◆ TASK REQUIREMENTS:
Repeat exactly the stretch of lines that starts with the one containing "Where should I click to: Select" and ends with the last line of the material. Leave out pictures.

◆ EXERCISE INPUTS:
- - -
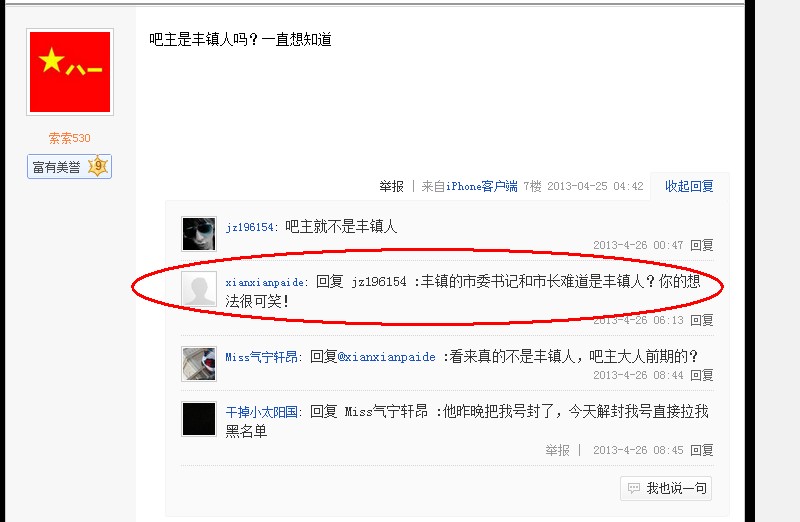This screenshot has height=522, width=800.
Task: Reply to the comment posted at 08:44
Action: (702, 375)
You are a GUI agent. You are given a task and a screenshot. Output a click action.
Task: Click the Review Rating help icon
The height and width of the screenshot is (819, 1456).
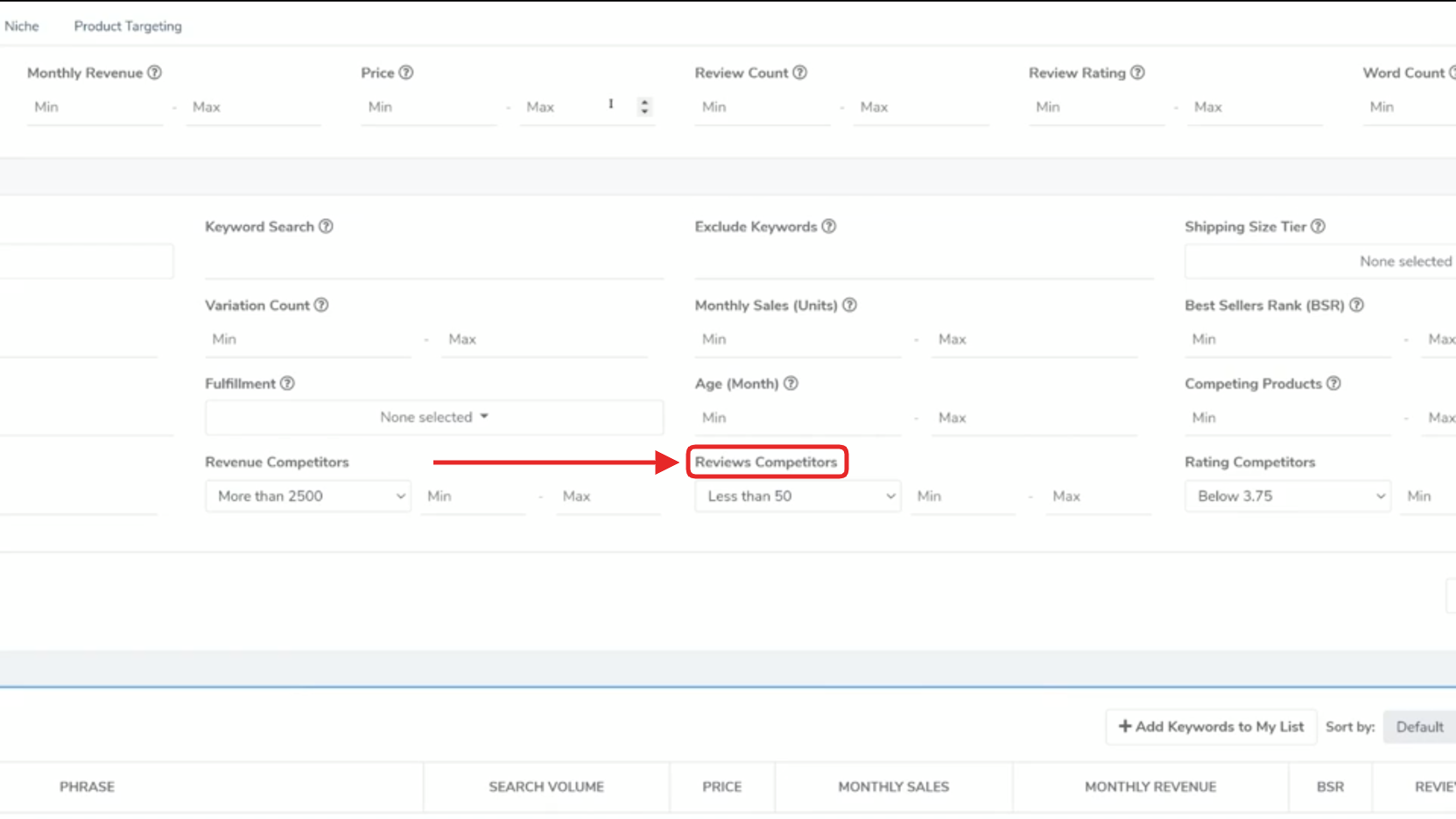click(x=1137, y=73)
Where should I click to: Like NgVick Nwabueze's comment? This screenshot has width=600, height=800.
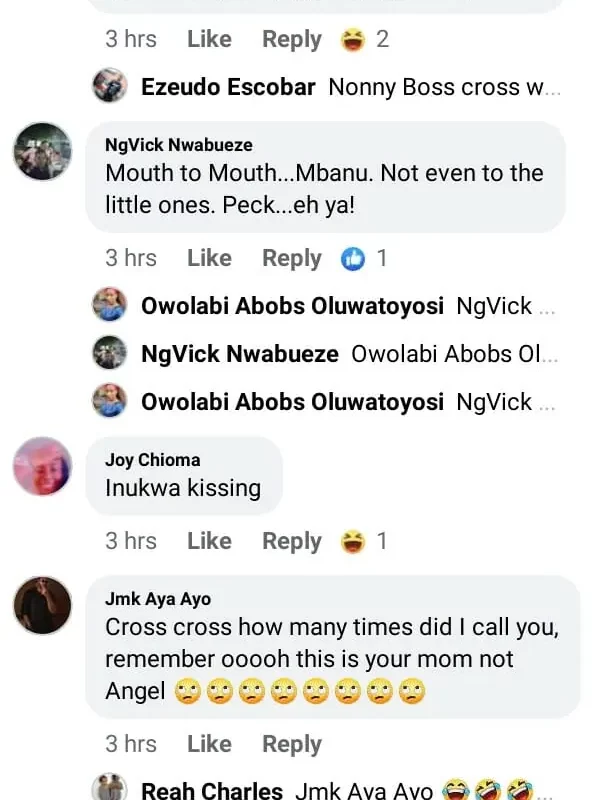[x=209, y=259]
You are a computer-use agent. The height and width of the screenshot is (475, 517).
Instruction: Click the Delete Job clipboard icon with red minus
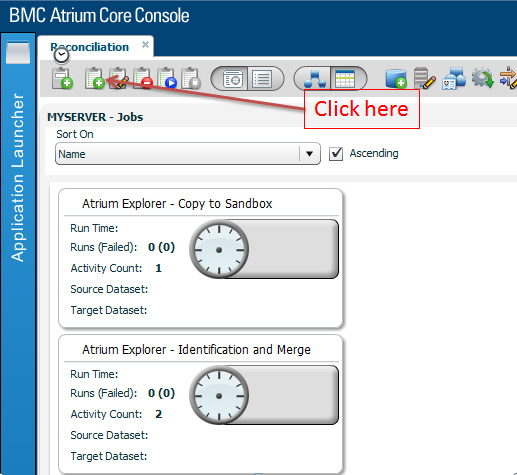pyautogui.click(x=143, y=78)
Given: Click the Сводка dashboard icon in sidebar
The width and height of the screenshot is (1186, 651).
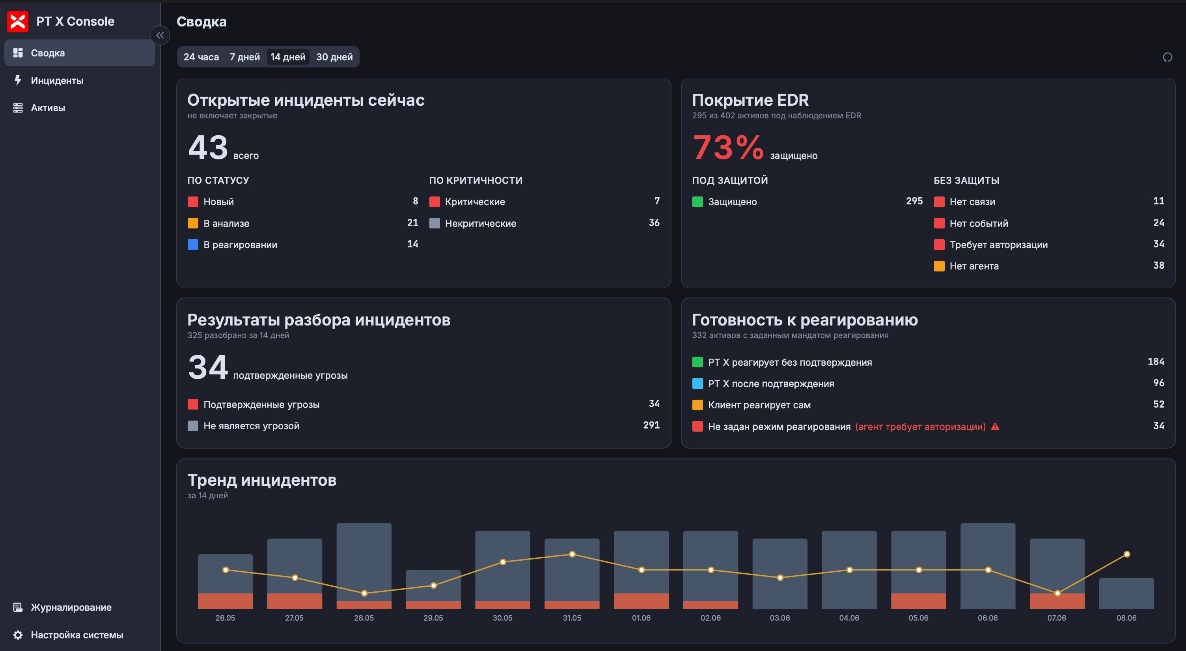Looking at the screenshot, I should [18, 53].
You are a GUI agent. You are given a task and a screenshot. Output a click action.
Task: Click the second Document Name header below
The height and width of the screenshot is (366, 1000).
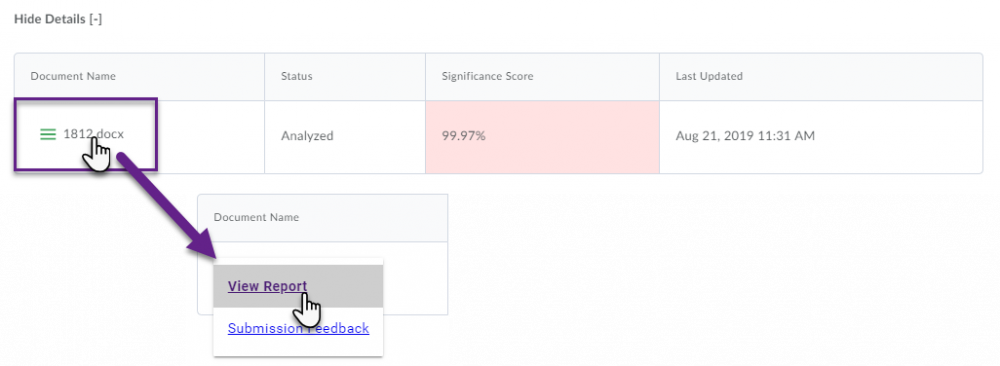[x=256, y=217]
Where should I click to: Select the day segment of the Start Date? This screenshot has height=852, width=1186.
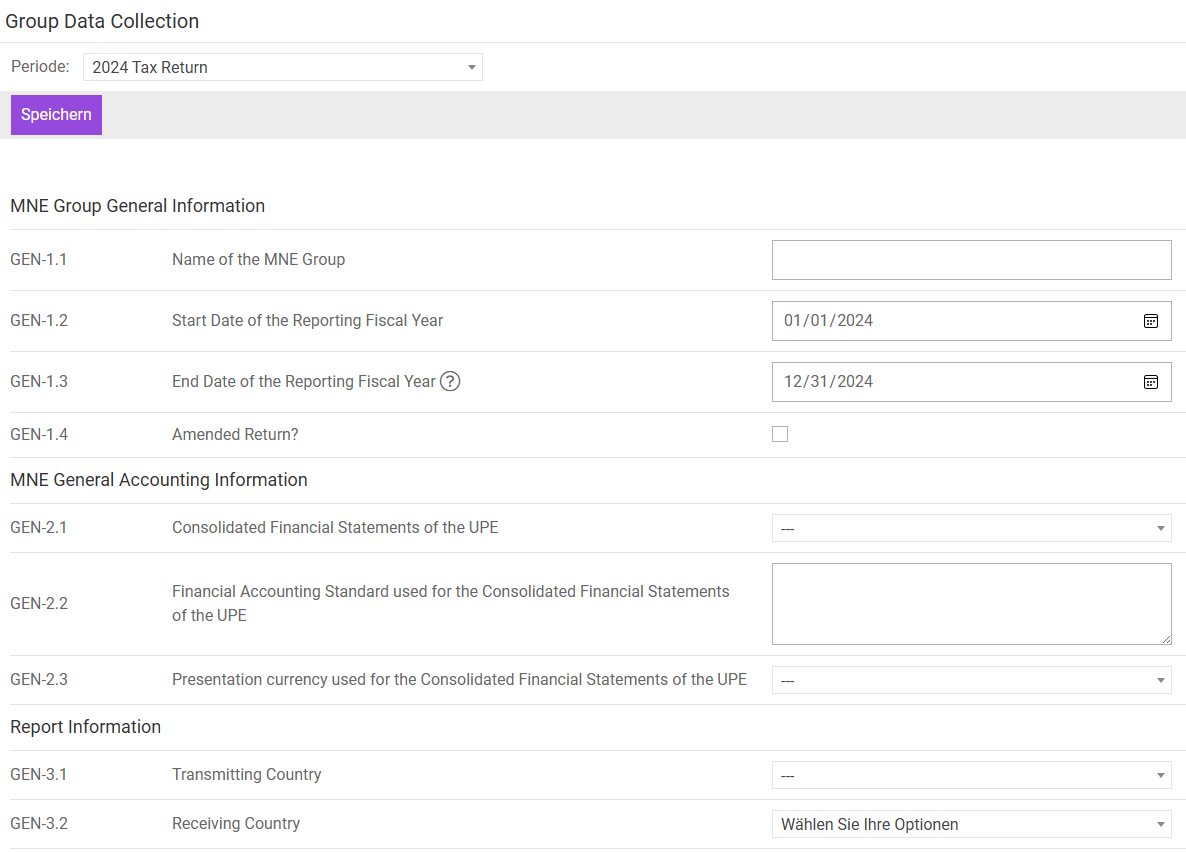pyautogui.click(x=819, y=321)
- - -
◆ RESPONSE:
Where should I click to: Select the day segment of the Start Date? This screenshot has height=852, width=1186.
pyautogui.click(x=819, y=321)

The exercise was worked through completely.